The Department of Labor Eliminates the 80/20 Rule for Tipped Employees

Last month, the United States Department of Labor (DOL) issued an opinion letter eliminating the “80/20” rule for tipped employees. Under the Fair Labor Standards Act, employers can take a “tip credit,” which allows them to pay employees who receive tips less than the minimum wage, as long as their tips will increase their hourly rate to more than the minimum wage. The 80/20 rule prohibited employers from taking a tip credit if an employee who performed tipped and non-tipped work spent more than 20 percent of his or her time engaging in non-tipped work.

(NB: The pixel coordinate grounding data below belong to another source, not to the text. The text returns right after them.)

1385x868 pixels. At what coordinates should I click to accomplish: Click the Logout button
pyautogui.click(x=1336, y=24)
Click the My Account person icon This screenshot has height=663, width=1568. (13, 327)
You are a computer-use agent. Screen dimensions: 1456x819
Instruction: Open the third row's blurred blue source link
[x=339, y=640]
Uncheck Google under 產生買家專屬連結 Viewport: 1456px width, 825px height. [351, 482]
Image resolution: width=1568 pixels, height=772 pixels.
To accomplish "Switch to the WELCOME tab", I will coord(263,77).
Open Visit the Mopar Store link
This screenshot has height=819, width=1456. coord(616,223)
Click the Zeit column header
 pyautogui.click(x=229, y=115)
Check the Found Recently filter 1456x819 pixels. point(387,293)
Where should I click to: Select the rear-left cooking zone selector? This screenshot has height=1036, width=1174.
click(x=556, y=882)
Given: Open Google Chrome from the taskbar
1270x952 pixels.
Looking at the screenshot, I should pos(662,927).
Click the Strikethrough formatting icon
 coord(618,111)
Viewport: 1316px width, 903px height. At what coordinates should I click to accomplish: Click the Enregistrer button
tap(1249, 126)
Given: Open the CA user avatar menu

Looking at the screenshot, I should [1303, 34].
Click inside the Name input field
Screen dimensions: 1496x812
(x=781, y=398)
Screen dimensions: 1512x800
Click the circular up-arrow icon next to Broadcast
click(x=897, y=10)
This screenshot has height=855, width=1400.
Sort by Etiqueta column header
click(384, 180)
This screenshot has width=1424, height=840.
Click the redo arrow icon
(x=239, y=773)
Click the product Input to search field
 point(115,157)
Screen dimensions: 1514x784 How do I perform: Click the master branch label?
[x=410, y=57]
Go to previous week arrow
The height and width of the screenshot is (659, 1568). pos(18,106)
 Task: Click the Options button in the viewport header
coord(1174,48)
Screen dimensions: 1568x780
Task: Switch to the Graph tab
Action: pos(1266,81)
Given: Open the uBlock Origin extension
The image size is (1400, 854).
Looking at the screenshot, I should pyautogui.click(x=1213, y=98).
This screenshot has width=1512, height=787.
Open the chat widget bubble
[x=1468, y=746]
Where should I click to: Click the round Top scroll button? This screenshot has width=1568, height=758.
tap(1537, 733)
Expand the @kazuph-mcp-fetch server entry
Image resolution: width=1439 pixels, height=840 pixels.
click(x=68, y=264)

The Department of Labor rescinded that rule and said that it will consider an employee to be engaging in work for which the tip credit is permitted if that employee engages in activities that are directly related to tip-producing activities. You can see that list of activities by clicking here. So, for example, filling salt shakers and cleaning up tables would be activities that are directly related to tipped work, and therefore time for which the tip credit could be applied, even if it constitutes more than 20% of the employee’s time.

So, the key lesson for employers here is that they no longer need to keep track of the amount of time that their employees spend on non-tipped time if that time is directly related to tipped activities.

This is another measure taken by the DOL in recent years that gives employers greater flexibility, especially in regards to tips. Last year, the DOL rescinded a rule which permitted tip-pooling, which occurs when servers share their tips with cooks, dishwashers, and other restaurant staff. Previously, employers could not require servers to share their tips with other employees, but the DOL reversed that and held that doing so was permissible.

Whether an employer can obtain a tip-credit for a particular employee is a relatively complicated matter, and it may be worth contacting an attorney for assistance in determining whether such a credit is available. The penalties for wrongfully taking a tip credit can include fines and potential liability in a lawsuit, so it is worth spending a little bit of money on an attorney to make sure that that you are following the law.